The seasons change from spring to summer, and you're offered up a bounty of beneficial and yummy foods. You're also tempted by tasty but not-always-wholesome treats (is that the ice cream truck I hear?). So what are the keys to healthy, pleasurable summer eating? The same keys that unlock healthy eating any time of the year: moderation and balance. Follow these 4 rules.

Eat in season. Depending on where you live, summer means an abundance of berries, cherries, tomatoes, and peaches. And oh, we can't forget about that summer picnic superstar: the juicy, thirst-quenching watermelon.
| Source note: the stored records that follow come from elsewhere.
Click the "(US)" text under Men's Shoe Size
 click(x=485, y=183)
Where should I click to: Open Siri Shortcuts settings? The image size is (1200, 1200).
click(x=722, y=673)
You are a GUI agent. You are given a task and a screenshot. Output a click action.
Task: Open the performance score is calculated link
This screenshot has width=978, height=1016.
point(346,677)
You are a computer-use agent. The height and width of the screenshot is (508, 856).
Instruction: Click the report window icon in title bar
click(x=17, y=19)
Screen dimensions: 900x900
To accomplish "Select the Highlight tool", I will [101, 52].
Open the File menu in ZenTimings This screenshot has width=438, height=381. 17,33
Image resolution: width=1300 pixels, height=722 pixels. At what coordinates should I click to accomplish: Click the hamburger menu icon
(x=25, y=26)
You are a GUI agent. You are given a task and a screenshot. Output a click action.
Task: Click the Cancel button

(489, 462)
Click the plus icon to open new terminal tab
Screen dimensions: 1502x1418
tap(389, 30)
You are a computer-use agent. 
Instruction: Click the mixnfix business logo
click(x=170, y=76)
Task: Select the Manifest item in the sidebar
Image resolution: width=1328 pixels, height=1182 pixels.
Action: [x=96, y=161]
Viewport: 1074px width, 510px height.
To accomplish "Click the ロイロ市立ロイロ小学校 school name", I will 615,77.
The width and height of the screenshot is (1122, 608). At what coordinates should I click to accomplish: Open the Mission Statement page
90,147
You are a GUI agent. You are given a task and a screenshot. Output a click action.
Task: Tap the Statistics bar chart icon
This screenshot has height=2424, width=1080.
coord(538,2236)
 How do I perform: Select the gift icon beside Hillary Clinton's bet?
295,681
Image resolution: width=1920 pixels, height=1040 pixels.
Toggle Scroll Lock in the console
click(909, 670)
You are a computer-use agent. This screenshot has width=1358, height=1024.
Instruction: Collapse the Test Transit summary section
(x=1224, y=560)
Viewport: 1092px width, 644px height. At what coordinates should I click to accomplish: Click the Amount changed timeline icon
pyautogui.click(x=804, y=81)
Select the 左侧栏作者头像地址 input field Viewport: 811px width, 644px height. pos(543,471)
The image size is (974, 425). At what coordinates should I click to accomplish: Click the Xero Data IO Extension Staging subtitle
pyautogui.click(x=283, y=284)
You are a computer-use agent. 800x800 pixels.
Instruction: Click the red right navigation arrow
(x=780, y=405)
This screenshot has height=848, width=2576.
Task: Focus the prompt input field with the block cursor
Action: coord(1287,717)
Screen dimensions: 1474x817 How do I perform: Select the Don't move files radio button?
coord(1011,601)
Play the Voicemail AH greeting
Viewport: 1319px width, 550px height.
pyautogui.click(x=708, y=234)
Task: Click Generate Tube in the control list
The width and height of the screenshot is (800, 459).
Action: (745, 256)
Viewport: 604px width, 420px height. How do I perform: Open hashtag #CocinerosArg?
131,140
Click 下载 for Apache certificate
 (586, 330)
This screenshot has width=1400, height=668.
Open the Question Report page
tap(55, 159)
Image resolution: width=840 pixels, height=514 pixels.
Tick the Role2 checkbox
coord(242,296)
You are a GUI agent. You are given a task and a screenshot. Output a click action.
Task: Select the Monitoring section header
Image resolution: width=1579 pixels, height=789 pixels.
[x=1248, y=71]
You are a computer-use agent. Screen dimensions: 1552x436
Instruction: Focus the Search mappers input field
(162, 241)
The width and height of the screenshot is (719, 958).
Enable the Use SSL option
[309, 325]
Sweet, ripe summer fruits are a super source of antioxidants, especially vitamin C, lycopene, and beta-carotene. Since summer-fresh fruits burst with nutritional benefits, they're all great for snacks on their own, as ingredients in salads or smoothies, or as toppings to sweeter treats.

Lighten your load. Summer food should be lighter than winter fare. Trade thick, hearty soups for light gazpachos. Opt for soups featuring seasonal ingredients: think melon, avocado, summer squash, corn, snap peas, or crisp veggies like cucumber. Add flavour to meals with bright, fresh herbs like basil or cilantro. According to nutritionist Brennan Robertson, peppermint is also a good summer addition as it cools and calms the stomach after a meal and aids in digestion.

Cool off. When it comes to sweet, cool treats, allow yourself the occasional indulgence. Follow the siren jingle of the ice cream truck now and then. Sample novel iced delights, like Japanese green-tea flavoured mochi, Italian ices, creamy gelatos, or fruity sorbets. If you're feeling guilty, take heed: "Ice cream and gelato are dairy-based, so they're chock-full of calcium, which helps to maintain bone integrity," said Robertson. For a low-fat cool-off, you can also opt for frozen yogurt. Lactose intolerance may limit the icy choices of some people, but there are some delicious soy and rice-based ice treats as well as plenty of fruity Popsicles.

Swig some liquid sunshine. Our bodies seem to crave cold, refreshing drinks in direct proportion to higher mercury levels in the summer than in the winter. Drink plenty of water to stave off dehydration, but spoil yourself with the occasional iced tea, lemonade, or frozen coffee drinks. Boost your lemonade's tangy appeal by grating some fresh, healthful ginger into your cup. If tea is your cup of tea, you have a variety of leaves to choose from. Green tea may impart antioxidant protection, great when you're soaking up the sun, and some fruity teas contain a vitamin C boost. Watch your sugar intake, as many juices, bottled teas, and especially those icy blended coffee drinks can pack a mighty sugar, fat, and calorie punch.